Gödel rides again
Saw a reference William Gibson's latest blog entry on John Robb's website, (of global guerrillas fame) and I am going to reproduce it in full because Gosh Darn It, it is educational.
HAMMER, MEET WASP'S NEST
posted 1:35 PM
'I'm not sure I really get why the US and Israel haven't yet come to terms with the fact that this fourth generation war cannot be won with classic military action. I suspect it is the neocon influence which, throughout many decades, never gave a passing thought to terrorism or assymetrical warfare. They have been stuck in a cold war mindset (a mindset that was wrong about the cold war too) and have consistently seen the world through the prism of rogue totalitarian states. This is why, in spite of the fact that everything is going to hell in a handbasket in a hundred different ways, they persist in focusing on Iran (formerly Iraq) and ignoring all the moving parts that make their aggressive plans to "confront" these regimes simpleminded and doomed to failure.'
Myself, I keep going back to my no doubt sloppy and imperfect understanding of Thomas S. Kuhn's The Structure Of Scientific Revolutions. If the theory of "fourth generation war" is viewed as a new paradigm (and it seems to me to meet the criteria) then this is more than a failure of perception on the part of neoconservatives.
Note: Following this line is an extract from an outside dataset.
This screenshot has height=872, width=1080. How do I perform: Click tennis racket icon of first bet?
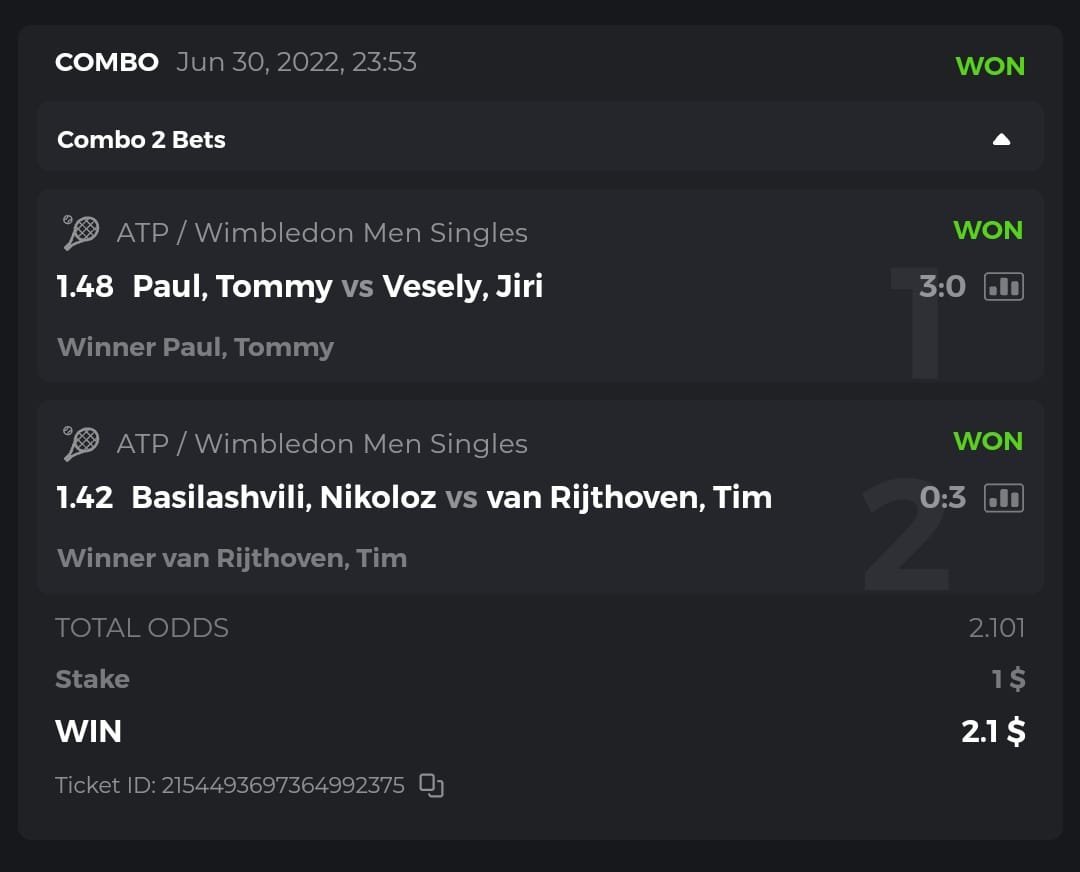pyautogui.click(x=80, y=233)
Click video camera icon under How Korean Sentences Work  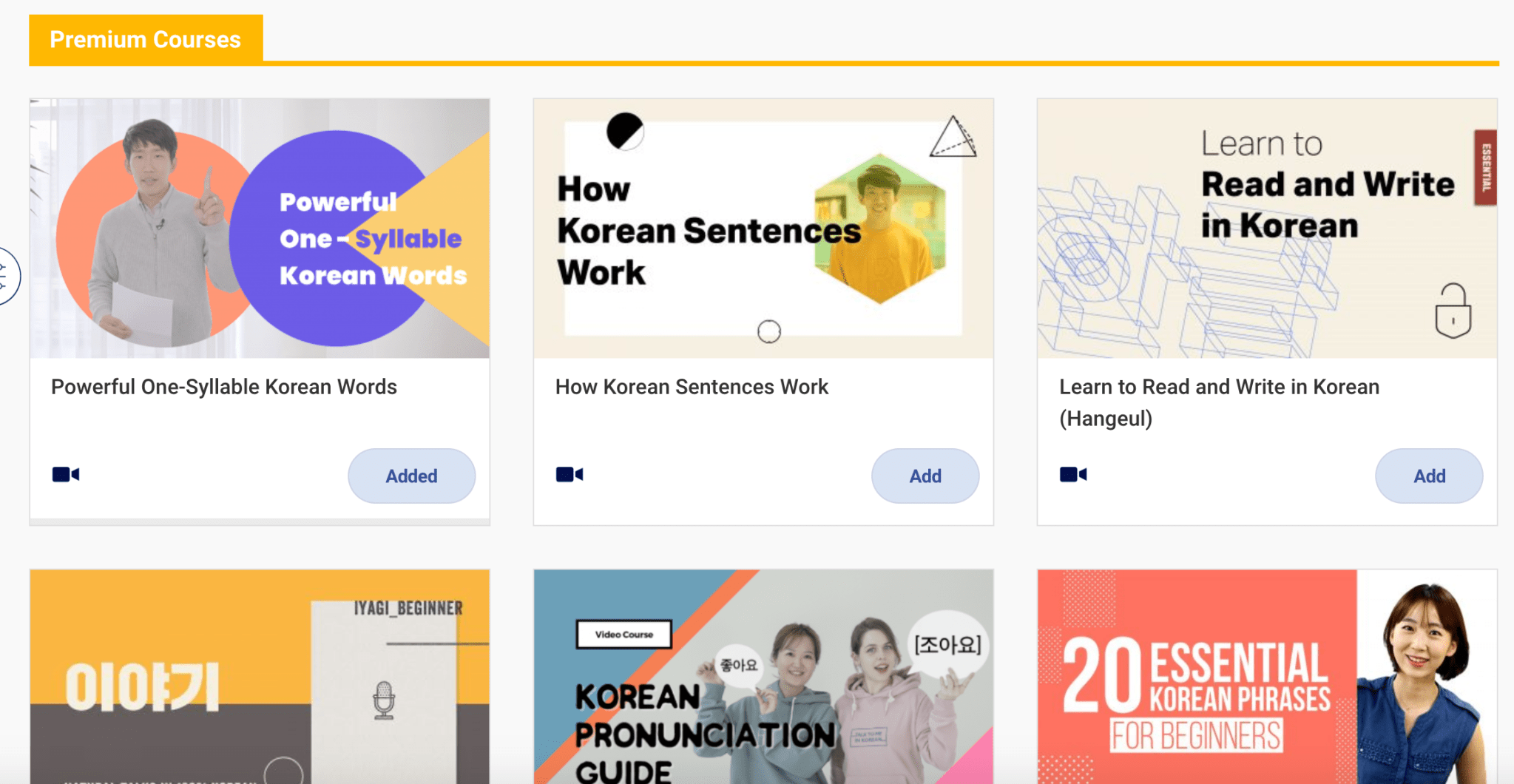(x=570, y=474)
Consider the following, from the Wikipedia entry on SSR:
'According to Kuhn, the scientific paradigms before and after a paradigm shift are so different that their theories are incomparable. The paradigm shift does not just change a single theory, it changes the way that words are defined, the way that the scientists look at their subject and, perhaps most importantly, the questions that are considered valid and the rules used to determine the truth of a particular theory. Kuhn observes that they are incommensurable — literally, lacking comparison, untranslatable. New theories were not, as they had thought of before, simply extensions of old theories, but radically new worldviews. This incommensurability applies not just before and after a paradigm shift, but between conflicting paradigms. It is simply not possible, according to Kuhn, to construct an impartial language that can be used to perform a neutral comparison between conflicting paradigms, because the very terms used belong within the paradigm and are therefore different in different paradigms. Advocates of mutually exclusive paradigms are in an insidious position: "Though each may hope to convert the other to his way of seeing science and its problems, neither may hope to prove his case. The competition between paradigms is not the sort of battle that can be resolved by proof." (SSR, p. 148).'
This would explain, it seems to me, the apparently literal impossibility of explaining the fundamentally counterproductive nature of the United State's invasion of Iraq, or of what's currently going on in Lebanon, to those who disagree. Or, literally, vice versa. If you're behind the curve on the paradigm shift, if I'm reading Kuhn at all correctly, you're literally incapable of getting it. Or vice versa. "It is simply not possible, according to Kuhn, to construct an impartial language that can be used to perform a neutral comparison between conflicting paradigms, because the very terms used belong within the paradigm and are therefore different in different paradigms."
The bad news is that the policy-makers of the United States and Israel apparently (still) don't get the new paradigm, and the bad news is that Hezbollah (et al, and by their very nature) do. Though that's only bad (or double-plus-ungood) if you accept, as I do, that the new paradigm allows for a more effective understanding of reality. So if you still like to pause to appreciate the action of phlogiston when you strike a match, you may well be okay with current events. So many, God help us, evidently are.
I've heard that Kuhn fiercely lamented the application of SSR to anything other than the structure of scientific revolutions, but that's how it usually is, when the street finds its own uses for things.